• Requirement
What are the lines, written out exactly, from the one containing "Instruction: Select the Output tab" to the end of the entries below? Include both ends and nothing more.

▬▬▬▬▬▬▬▬▬▬

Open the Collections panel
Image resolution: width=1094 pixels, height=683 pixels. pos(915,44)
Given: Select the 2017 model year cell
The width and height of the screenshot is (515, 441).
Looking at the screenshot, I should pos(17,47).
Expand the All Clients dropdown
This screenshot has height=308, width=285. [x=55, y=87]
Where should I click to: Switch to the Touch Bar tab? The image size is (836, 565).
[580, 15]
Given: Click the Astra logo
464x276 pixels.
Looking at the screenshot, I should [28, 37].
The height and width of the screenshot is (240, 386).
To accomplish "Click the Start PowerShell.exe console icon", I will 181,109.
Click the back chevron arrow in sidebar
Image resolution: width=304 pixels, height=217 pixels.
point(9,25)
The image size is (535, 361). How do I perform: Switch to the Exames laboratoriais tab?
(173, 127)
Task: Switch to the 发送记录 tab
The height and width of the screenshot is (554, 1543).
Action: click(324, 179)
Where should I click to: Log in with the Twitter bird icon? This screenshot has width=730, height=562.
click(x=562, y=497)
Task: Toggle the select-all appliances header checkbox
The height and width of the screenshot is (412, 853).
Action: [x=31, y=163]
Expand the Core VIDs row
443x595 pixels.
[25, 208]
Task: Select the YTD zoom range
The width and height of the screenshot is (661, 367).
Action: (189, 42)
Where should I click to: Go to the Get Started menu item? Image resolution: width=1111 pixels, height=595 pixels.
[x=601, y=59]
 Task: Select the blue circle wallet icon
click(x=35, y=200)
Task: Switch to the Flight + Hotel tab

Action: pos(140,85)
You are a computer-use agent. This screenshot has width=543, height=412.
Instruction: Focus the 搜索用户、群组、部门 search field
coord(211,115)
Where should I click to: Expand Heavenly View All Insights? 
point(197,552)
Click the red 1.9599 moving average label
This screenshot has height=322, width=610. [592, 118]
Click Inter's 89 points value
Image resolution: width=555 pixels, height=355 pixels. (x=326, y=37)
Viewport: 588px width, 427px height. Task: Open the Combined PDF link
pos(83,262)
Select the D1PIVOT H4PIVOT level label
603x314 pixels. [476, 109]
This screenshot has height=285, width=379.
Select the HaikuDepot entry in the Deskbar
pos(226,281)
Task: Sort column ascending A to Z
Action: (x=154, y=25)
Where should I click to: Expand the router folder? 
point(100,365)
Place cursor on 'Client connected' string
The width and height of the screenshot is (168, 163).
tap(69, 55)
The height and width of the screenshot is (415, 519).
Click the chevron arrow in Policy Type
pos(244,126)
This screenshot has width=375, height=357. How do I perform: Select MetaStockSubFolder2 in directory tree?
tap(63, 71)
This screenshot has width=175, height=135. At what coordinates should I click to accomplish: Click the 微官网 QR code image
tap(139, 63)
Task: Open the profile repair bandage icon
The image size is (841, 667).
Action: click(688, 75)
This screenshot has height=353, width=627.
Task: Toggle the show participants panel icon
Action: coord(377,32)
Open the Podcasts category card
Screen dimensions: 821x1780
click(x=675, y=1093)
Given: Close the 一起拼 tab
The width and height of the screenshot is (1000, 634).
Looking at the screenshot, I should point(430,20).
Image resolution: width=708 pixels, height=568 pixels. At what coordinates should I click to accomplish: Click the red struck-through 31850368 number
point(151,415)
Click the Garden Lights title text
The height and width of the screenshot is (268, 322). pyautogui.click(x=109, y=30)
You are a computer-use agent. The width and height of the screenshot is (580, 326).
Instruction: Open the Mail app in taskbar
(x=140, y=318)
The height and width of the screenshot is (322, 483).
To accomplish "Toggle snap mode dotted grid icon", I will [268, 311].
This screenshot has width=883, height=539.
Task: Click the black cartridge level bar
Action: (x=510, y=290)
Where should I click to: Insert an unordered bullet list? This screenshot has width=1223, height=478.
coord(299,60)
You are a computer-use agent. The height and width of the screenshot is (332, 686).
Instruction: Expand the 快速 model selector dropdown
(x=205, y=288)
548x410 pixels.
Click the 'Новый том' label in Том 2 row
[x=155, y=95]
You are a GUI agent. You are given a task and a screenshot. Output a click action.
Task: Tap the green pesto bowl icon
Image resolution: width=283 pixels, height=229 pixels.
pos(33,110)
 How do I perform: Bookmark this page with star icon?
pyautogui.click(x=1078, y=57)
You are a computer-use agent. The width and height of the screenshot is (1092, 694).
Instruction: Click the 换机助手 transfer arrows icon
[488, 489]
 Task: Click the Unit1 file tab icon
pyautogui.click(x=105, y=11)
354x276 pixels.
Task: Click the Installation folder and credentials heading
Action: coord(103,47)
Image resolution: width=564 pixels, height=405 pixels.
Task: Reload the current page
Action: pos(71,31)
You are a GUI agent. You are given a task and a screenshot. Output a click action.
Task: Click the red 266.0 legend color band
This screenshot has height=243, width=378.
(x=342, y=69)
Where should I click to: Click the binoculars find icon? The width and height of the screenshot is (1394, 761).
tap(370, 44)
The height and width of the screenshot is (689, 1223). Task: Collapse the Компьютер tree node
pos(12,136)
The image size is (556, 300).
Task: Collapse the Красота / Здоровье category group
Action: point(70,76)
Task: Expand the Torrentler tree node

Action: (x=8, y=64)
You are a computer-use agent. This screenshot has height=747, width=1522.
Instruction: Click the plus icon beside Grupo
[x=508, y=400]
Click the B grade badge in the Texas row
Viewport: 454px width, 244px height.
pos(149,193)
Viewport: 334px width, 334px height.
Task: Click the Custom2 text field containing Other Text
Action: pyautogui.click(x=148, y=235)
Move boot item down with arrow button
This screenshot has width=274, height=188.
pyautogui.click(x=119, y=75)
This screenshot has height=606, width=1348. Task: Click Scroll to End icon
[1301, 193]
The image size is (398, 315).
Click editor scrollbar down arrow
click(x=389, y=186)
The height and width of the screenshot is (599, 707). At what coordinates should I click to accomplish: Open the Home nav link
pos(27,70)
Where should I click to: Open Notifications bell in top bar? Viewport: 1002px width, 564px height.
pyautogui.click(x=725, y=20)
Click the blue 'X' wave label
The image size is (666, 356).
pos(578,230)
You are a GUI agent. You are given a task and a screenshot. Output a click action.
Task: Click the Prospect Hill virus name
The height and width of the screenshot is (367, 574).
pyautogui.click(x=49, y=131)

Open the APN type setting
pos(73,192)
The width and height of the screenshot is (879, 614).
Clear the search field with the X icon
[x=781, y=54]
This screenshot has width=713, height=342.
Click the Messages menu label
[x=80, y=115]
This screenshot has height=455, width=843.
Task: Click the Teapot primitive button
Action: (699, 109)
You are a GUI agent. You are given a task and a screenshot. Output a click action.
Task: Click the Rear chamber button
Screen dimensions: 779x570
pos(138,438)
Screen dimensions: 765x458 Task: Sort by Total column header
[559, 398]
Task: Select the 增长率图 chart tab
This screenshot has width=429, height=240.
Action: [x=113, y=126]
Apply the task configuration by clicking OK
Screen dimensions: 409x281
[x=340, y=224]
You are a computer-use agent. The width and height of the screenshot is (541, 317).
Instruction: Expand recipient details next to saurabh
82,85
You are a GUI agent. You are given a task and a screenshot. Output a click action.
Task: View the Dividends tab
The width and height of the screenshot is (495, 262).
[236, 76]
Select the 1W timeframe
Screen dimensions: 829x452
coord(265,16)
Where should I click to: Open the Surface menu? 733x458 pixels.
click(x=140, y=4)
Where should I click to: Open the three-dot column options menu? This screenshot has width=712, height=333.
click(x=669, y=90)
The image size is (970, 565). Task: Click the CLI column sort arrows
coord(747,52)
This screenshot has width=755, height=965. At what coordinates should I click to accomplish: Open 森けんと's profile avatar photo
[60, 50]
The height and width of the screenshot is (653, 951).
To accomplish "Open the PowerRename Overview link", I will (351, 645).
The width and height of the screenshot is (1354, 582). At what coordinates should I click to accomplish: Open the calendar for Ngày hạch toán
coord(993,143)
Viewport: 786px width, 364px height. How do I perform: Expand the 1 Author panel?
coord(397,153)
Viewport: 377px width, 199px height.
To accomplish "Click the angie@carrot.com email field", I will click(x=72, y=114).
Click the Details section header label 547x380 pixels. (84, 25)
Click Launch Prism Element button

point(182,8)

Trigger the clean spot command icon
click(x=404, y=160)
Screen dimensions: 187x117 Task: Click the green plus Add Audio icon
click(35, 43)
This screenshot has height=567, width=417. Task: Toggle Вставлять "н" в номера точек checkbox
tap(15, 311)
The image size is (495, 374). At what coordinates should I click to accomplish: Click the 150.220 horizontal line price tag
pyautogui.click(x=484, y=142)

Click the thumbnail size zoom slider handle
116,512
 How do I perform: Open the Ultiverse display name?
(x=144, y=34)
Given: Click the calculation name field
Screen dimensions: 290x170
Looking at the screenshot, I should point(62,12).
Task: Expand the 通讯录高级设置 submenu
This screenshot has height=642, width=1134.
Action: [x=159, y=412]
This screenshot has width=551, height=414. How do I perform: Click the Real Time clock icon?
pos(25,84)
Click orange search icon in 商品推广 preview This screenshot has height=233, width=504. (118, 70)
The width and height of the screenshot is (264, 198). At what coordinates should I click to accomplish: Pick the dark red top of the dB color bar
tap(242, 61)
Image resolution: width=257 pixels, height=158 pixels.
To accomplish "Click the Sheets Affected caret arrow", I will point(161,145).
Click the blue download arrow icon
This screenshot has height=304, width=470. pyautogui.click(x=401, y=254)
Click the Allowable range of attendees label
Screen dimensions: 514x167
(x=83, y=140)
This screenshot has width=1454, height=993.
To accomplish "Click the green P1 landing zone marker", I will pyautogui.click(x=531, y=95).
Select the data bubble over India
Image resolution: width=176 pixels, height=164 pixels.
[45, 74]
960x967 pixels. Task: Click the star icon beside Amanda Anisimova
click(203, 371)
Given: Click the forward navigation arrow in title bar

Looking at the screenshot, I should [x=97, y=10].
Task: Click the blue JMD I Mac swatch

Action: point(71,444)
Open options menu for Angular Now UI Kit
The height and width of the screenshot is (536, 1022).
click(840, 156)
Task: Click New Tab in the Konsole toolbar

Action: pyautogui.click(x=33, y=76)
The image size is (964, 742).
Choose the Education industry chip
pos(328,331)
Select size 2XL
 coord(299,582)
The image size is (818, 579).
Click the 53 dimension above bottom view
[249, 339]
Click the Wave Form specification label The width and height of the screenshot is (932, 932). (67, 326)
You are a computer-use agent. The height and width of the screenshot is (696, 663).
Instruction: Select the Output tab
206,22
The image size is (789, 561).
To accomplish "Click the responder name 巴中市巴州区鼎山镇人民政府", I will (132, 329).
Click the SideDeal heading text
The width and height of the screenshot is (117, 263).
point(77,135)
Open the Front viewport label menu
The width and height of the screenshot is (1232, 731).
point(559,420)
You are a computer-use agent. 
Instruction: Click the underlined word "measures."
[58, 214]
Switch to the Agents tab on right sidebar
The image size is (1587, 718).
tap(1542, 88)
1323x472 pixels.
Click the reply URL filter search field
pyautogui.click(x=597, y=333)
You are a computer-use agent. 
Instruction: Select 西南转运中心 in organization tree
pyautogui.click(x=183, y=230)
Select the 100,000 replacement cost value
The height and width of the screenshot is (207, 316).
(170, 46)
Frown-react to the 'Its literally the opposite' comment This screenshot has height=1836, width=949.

▬▬▬▬▬▬▬▬▬▬

• Your solution
Instruction: Select the Output tab
206,22
The image size is (789, 561).
To accomplish "Click the responder name 巴中市巴州区鼎山镇人民政府", I will (132, 329).
Click the SideDeal heading text
The width and height of the screenshot is (117, 263).
point(77,135)
Open the Front viewport label menu
The width and height of the screenshot is (1232, 731).
point(559,420)
You are a computer-use agent. 
Instruction: Click the underlined word "measures."
[58, 214]
Switch to the Agents tab on right sidebar
The image size is (1587, 718).
tap(1542, 88)
1323x472 pixels.
Click the reply URL filter search field
pyautogui.click(x=597, y=333)
You are a computer-use agent. 
Instruction: Select 西南转运中心 in organization tree
pyautogui.click(x=183, y=230)
Select the 100,000 replacement cost value
The height and width of the screenshot is (207, 316).
(170, 46)
Frown-react to the 'Its literally the opposite' comment This screenshot has height=1836, width=949.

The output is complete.